Das Melancholische, wohl ein Brahms-Spezifikum, das wenig mit pidestalem Pathos und mehr mit seinem natürlich tiefen Empfinden, "frei aber einsam"(FAE-Sonate), mit privater, eher pathologischer Konstitution korreliert, was in musikalischer Sublimierung seinen formvollendet-gewichtigen, brahmsschen Ausdruck fand.
Wie auch immer, die hier vorliegende Neuaufnahme des Dänisches Kammerorchesters unter Adam Fischer vermittelt von solchart Gedanken kaum den Hauch melancholischer Eintrübung.
Meist wird m.E. ein eher sportiver Schnelldurchgang eingestellt und oft zu schnell und schon schmissig gespielt. - z.B. das Eingangsallegro der Ersten sollte auch 'poco sostenuto' klingen, das Adagio der Zweiten, der grosse Klagegesang der "Schmerzenskinder" wird in rund acht Minuten exerziert, die Vierte rasant als Debatte angestartet, und wie sonst auch im Detail überakzentuiert und spotlighthaft aufgelichtet oder, freundlicher formuliert, so betont transparent gestaltet, und quasi vibratofrei, dass keine Anmutung falscher Gefühligkeit oder gar reaktionäres Pathos aufkommen könnten, dabei allerdings unter Verzicht auf eine fliessende Verdichtung bzw horizontale Erdung des sanguinischen Klanggeschehens.

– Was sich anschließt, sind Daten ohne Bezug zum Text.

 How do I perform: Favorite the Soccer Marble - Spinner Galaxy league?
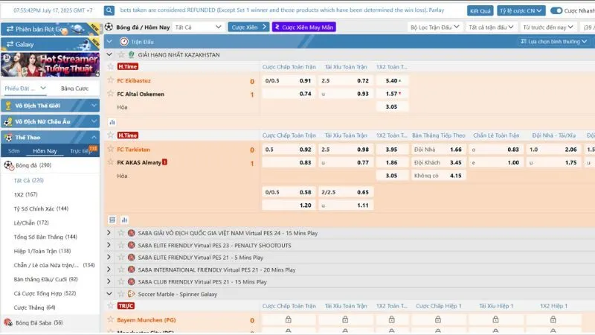click(120, 294)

Wer das 'Allegretto grazioso (q.Andantino)' der Zweiten einmal von Giulini zelebriert gehört hat, wird meine Bedenken hören können und verstehen.

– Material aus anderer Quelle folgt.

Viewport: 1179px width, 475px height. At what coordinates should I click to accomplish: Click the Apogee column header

Also, das kammermusikalisch vertikal betonte, leichte Spiel klingt zwar verifizierbar blitzsauber durchleuchtet, jedoch phrasenweise emotional eher blass, etwas ausgedünnt und verflüssigt zu klanglich flotter Beliebigkeit.
Kein Vertun, in sehr schön gespielten Details blitzen durchaus auch instrumentale Stimmen hörbar auf, die sonstwo womöglich als nur beabsichtigte Klangfarbe wahrnehmbar sein sollen und nicht als musikalisch (un)wichtige Akzente, wie die häufig zu dominant vernehmbare Pauke.

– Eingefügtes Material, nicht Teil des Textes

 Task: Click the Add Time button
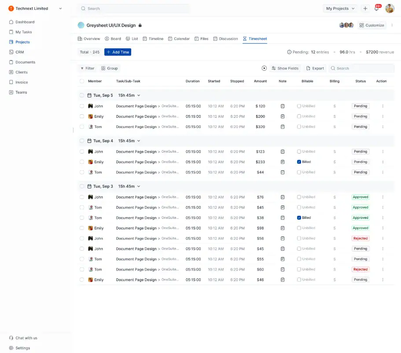[x=118, y=52]
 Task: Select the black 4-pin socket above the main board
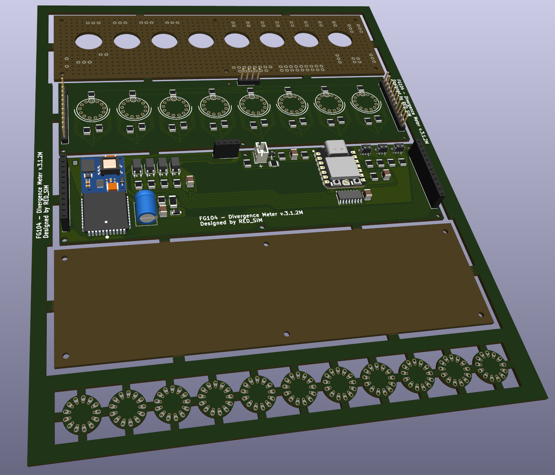click(x=226, y=149)
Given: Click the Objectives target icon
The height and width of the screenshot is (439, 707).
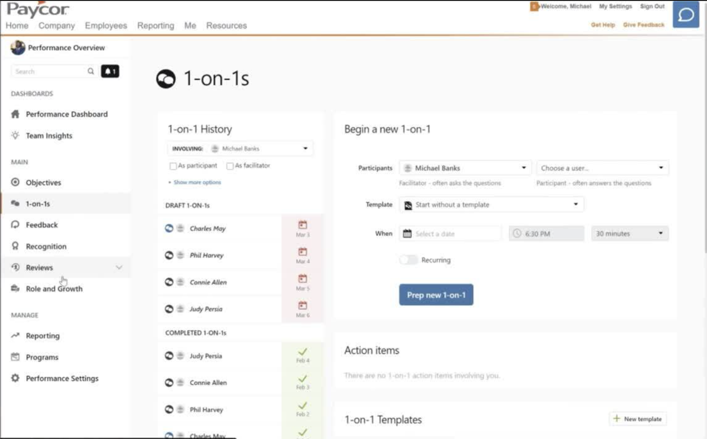Looking at the screenshot, I should (x=15, y=182).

Alles in allem erscheint mir dieser Brahms-Zyklus unter Adam Fischer infolge seines vorigen von Beethoven zu überambitioniert gegen einen philharmonisch-grossorchestralen Sound gebürstet. Wenn auch partiell erhellend und durchdacht phrasiert, bleibt er im fundamentalen brahmsschen sinfonischen (Klage)Gesang wenig tiefgründig und perspektivisch eindimensional, zu kleinteilig und detailaffektiv bemüht und leider klanglich lapidar und neutral.
Am besten erscheint m.E. die in sich stimmig tarierte Dritte.
Zu wenig für den neben dem unsteten Romantiker Schumann wirklich grossen herben Erz-Romantiker Brahms, der seine ganz privaten, geheimen Emotionen doch sehr bewusst in klassischer Gewandung inszeniert so eindrücklich zu formulieren wusste.